◆ **TEXT**:
"""
5. Hyenas are sky-grazers
Look out for hyenas staring at the sky during the day. They are not daydreaming but rather taking cues from circling vultures as their own unique GPS system—using circling vultures to point them to kills.
6. Hyenas are highly-sociable
The hyena has lived with villain-status since the Lion King, but zoologists across the world that study hyenas have been working hard on the re-branding of the hyena.
Folklore has not helped in establishing a less favorable public profile, with many myths telling us that hyenas are the steads of witches, and the evil of ancient society has reincarnated as hyenas. But, luckily, hyena scientists are showing us fascinating facts showing us that hyenas are as clever as primates, magnificent hunters, fierce protectors of their young, and highly sociable creatures, helping the official re-brand of the hyena.
7. Hyenas are more closely related to cats than dogs
Although hyenas resemble canines in appearance and behavior, genetically they are more closely related to cats than dogs.
8. Females dominate
To great animal kingdom exception, the female is the dominant gender in the hyena world. Female hyenas are easy to spot as they are in fact more muscular and aggressive. In a very peculiar case for the animal kingdom, female hyenas have testosterone levels up to three times higher than male hyenas. There is even more confusion when trying to distinguish female and male hyenas, as the female spotted hyena has external genitalia.
"""
Answer these about the hyena text:
1. What do hyenas watch in the sky to find kills?
2. Genetically, which animals are hyenas more closely related to than dogs?
3. How much higher can female hyenas' testosterone levels be than those of males?
The entries that follow have nothing to do with the hyena text.

◆ **RAW DATA**:
"""
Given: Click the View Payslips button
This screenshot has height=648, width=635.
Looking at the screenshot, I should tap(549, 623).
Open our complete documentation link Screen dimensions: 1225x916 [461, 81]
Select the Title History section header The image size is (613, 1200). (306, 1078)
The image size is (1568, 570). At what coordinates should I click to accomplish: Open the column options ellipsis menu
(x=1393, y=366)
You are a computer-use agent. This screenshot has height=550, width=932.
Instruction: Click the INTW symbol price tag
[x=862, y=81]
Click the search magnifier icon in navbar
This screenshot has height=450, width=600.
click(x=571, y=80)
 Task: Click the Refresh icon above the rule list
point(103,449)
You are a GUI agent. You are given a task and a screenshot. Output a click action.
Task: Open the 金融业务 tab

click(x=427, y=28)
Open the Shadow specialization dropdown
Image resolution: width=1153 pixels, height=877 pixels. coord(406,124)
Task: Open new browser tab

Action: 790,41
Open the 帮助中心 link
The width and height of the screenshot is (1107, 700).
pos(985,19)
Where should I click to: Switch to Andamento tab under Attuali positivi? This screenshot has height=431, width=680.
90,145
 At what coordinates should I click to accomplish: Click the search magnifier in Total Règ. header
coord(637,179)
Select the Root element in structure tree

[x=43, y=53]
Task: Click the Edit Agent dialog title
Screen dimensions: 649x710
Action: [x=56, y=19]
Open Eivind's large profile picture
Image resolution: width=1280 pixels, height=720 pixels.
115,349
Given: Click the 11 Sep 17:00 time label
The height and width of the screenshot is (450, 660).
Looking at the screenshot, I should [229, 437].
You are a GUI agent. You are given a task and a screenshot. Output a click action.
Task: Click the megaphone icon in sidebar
"""
◆ **SOLUTION**:
1. Circling vultures.
2. Cats.
3. Up to three times higher.